Mesure 5 : Transformer une partie de la dette des entreprises en quasi-fonds propres.
Mesure 6 : Intensifier temporairement le contrôle de l'investissement étranger en France.
Mesure 7 : Renforcer les fonds d'investissement en fonds propres associant public et privé.
Axe 3 : Encourager la réindustrialisation et la relocalisation industrielle.
Mesure 8 : Offrir aux territoires une « boîte à outils » pour encourager la relocalisation.
Mesure 9 : Supprimer au plus vite la contribution sociale de solidarité des sociétés (C3S).

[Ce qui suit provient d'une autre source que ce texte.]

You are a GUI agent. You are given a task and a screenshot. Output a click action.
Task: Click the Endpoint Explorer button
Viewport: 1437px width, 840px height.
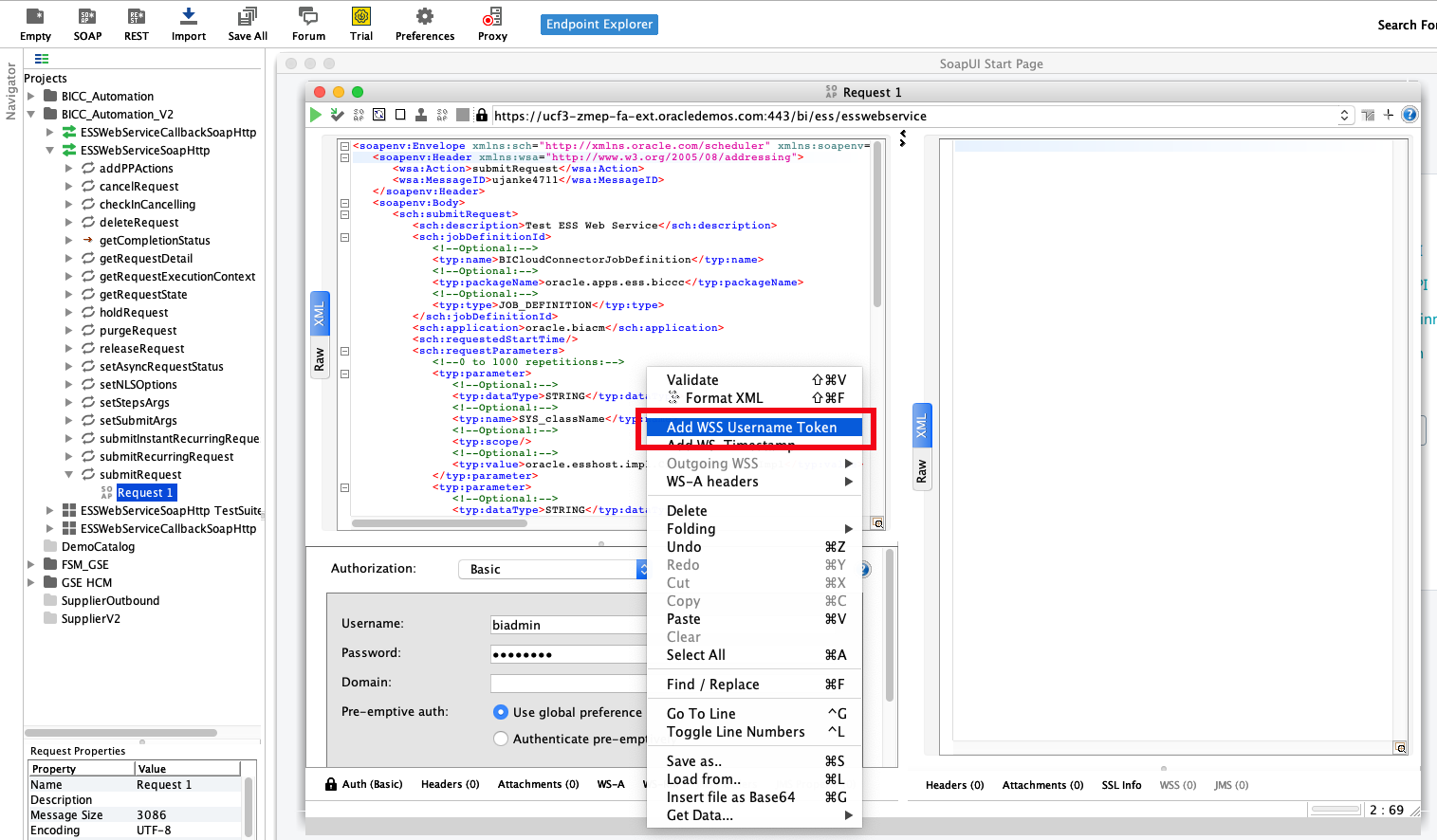tap(599, 24)
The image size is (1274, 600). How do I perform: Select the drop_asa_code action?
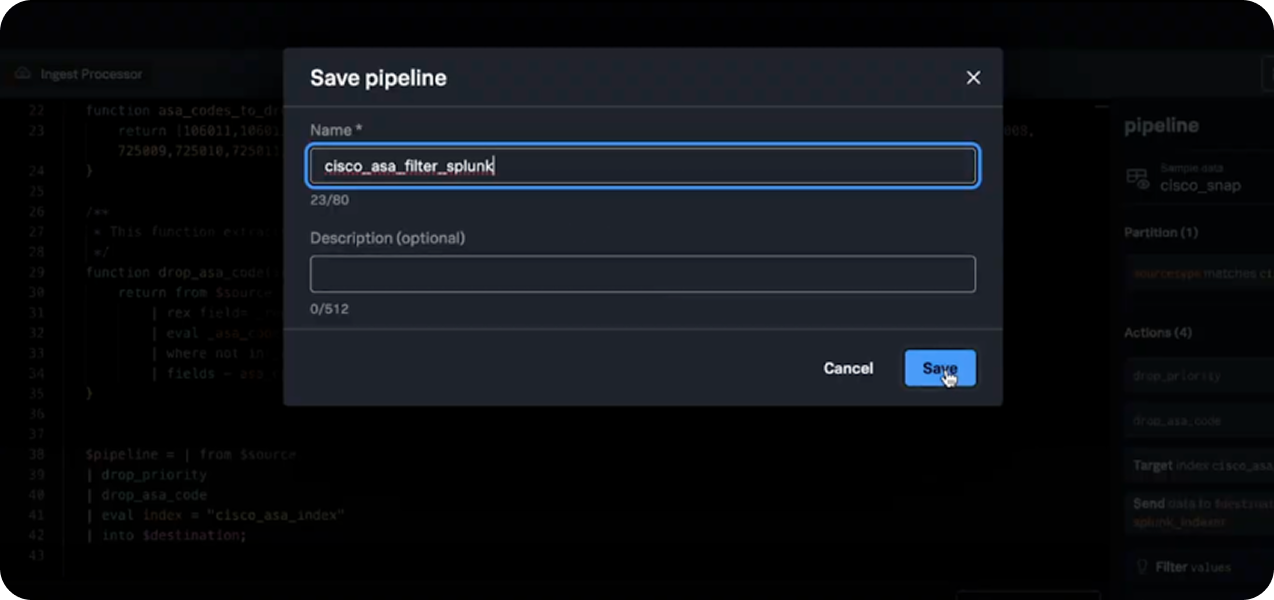pyautogui.click(x=1176, y=421)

Mesure 10 : Promouvoir les projets importants d'intérêt européen commun (PIEEC).
Mesure 11 : Favoriser la commande publique de produits locaux et nationaux.
Axe 4 : Assurer une concurrence mondiale équitable.
Mesure 12 : Promouvoir la réciprocité dans l'accès à la commande publique.
Mesure 13 : Opérer rapidement une réforme de la politique européenne de la concurrence.
Mesure 14 : Muscler la politique commerciale de l'Union européenne.
Mesure 15 : Harmoniser et mieux faire respecter les règles du marché intérieur.
Axe 5 : Poursuivre la transition environnementale de l'industrie française.
Mesure 16 : Inscrire dans le temps les soutiens à la mobilité propre.
Mesure 17 : Instaurer un crédit d'impôt pour le verdissement des PME et TPE industrielles.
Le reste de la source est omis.